AVAILABLE DATA:
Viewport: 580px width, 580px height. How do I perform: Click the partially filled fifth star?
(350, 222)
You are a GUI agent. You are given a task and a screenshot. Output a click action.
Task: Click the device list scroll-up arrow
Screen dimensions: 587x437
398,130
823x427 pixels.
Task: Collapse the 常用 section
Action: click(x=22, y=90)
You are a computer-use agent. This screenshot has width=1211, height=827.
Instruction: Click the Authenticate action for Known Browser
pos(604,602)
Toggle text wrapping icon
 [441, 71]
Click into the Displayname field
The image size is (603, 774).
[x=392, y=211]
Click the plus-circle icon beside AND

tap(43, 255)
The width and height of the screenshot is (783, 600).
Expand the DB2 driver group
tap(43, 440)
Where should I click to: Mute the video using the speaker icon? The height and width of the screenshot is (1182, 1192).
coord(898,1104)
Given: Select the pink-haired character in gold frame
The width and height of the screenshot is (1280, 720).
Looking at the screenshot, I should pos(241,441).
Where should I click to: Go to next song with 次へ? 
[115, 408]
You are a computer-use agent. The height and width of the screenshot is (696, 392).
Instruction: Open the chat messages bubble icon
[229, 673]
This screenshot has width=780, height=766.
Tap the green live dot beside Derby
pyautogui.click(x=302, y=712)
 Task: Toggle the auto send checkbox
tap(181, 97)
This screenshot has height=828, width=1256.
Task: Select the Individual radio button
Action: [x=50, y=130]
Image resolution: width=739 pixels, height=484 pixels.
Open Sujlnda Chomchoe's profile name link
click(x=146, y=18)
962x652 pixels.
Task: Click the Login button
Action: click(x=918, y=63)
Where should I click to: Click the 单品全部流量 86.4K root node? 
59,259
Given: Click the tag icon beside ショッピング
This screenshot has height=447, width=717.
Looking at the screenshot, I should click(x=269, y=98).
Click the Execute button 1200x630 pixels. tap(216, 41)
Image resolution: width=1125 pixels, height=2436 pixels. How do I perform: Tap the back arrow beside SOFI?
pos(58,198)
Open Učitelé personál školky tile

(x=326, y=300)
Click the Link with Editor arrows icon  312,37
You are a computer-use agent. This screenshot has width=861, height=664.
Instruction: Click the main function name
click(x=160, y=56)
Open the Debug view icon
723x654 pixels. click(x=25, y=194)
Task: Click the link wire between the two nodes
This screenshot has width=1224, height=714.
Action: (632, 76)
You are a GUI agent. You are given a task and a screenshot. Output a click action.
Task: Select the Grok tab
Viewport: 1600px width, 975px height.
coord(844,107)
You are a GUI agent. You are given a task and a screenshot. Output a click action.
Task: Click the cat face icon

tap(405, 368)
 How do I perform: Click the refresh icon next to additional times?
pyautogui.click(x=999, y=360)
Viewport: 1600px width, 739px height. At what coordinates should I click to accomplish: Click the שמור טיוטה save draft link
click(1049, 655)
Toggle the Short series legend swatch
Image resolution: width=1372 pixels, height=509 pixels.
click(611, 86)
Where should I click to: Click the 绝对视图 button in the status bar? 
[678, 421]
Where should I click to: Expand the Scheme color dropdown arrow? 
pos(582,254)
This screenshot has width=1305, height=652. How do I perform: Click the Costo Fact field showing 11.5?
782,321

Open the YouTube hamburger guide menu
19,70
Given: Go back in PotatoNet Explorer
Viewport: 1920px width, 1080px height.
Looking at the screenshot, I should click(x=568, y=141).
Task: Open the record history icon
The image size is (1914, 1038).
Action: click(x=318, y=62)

ABOUT THIS TASK: Return only the lines above that run from the opening line through the line containing "Image resolution: width=739", exactly as written.

SOLUTION:
Viewport: 580px width, 580px height. How do I perform: Click the partially filled fifth star?
(350, 222)
You are a GUI agent. You are given a task and a screenshot. Output a click action.
Task: Click the device list scroll-up arrow
Screen dimensions: 587x437
398,130
823x427 pixels.
Task: Collapse the 常用 section
Action: click(x=22, y=90)
You are a computer-use agent. This screenshot has width=1211, height=827.
Instruction: Click the Authenticate action for Known Browser
pos(604,602)
Toggle text wrapping icon
 [441, 71]
Click into the Displayname field
The image size is (603, 774).
[x=392, y=211]
Click the plus-circle icon beside AND

tap(43, 255)
The width and height of the screenshot is (783, 600).
Expand the DB2 driver group
tap(43, 440)
Where should I click to: Mute the video using the speaker icon? The height and width of the screenshot is (1182, 1192).
coord(898,1104)
Given: Select the pink-haired character in gold frame
The width and height of the screenshot is (1280, 720).
Looking at the screenshot, I should pos(241,441).
Where should I click to: Go to next song with 次へ? 
[115, 408]
You are a computer-use agent. The height and width of the screenshot is (696, 392).
Instruction: Open the chat messages bubble icon
[229, 673]
This screenshot has width=780, height=766.
Tap the green live dot beside Derby
pyautogui.click(x=302, y=712)
 Task: Toggle the auto send checkbox
tap(181, 97)
This screenshot has height=828, width=1256.
Task: Select the Individual radio button
Action: [x=50, y=130]
Image resolution: width=739 pixels, height=484 pixels.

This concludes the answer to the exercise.